Stated exercise ::
Rewrite these lines with "screenshot" replaced by "image" everywhere and nothing else changed, omitting the pictures.

--- begin Extracted entries ---

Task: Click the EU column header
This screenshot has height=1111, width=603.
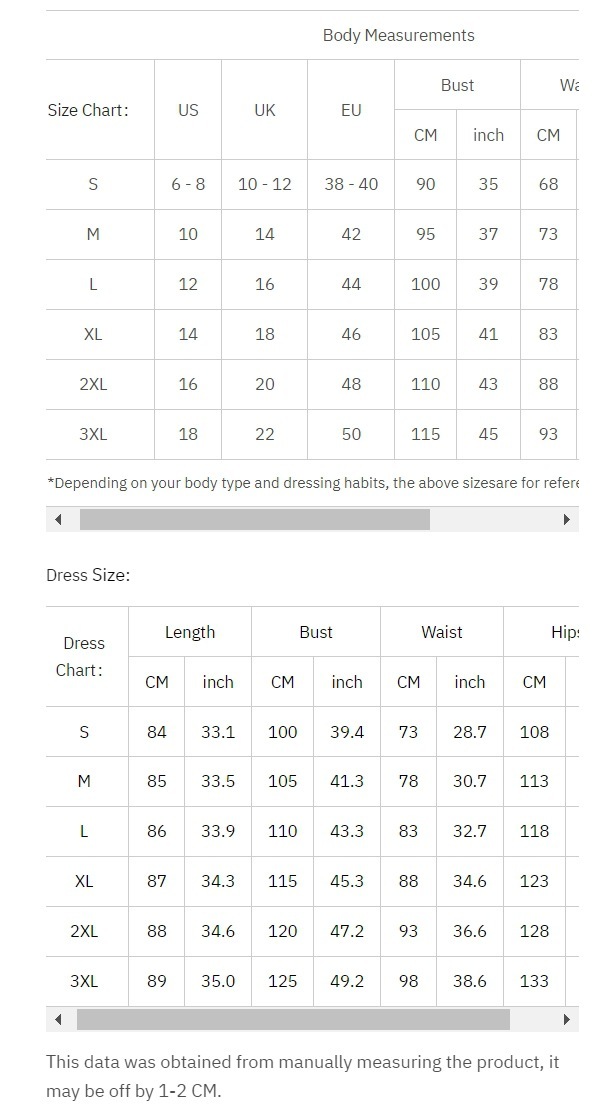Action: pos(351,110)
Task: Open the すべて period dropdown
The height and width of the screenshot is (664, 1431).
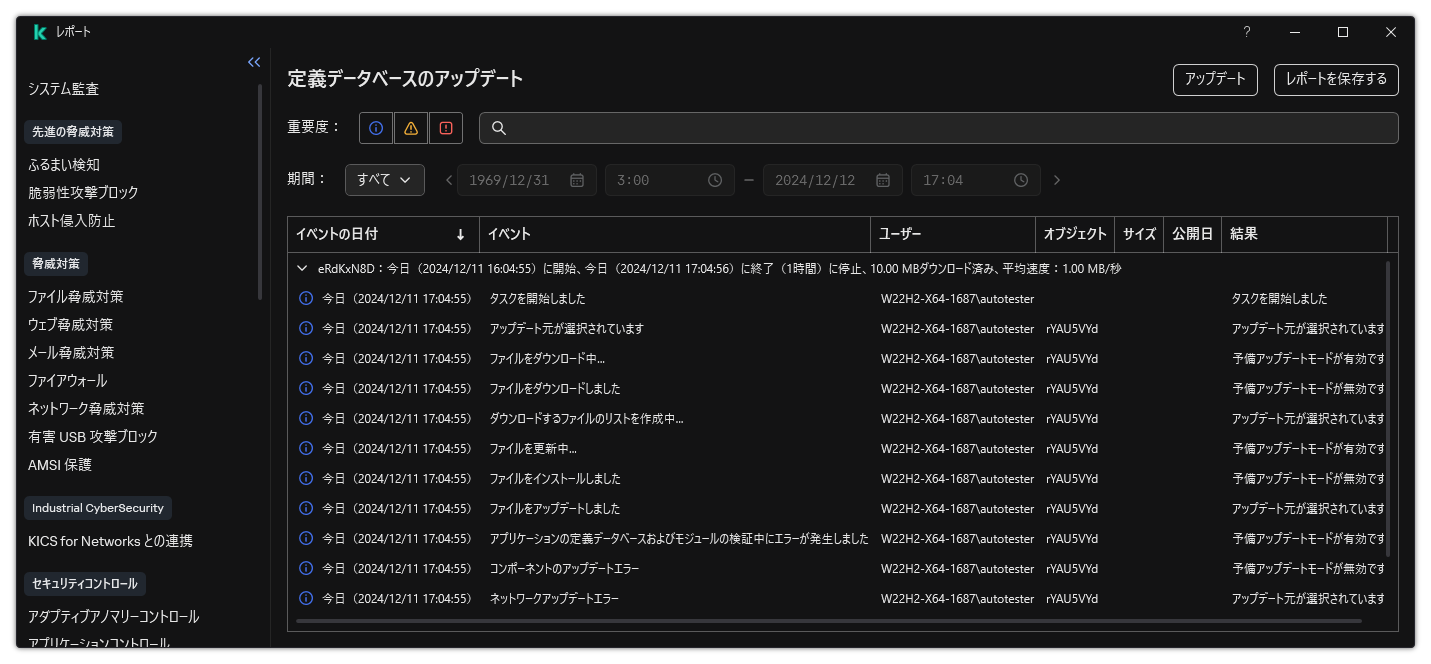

--- end Extracted entries ---

Answer below ::
Task: Click the EU column header
This image has height=1111, width=603.
Action: pos(351,110)
Task: Open the すべて period dropdown
The height and width of the image is (664, 1431).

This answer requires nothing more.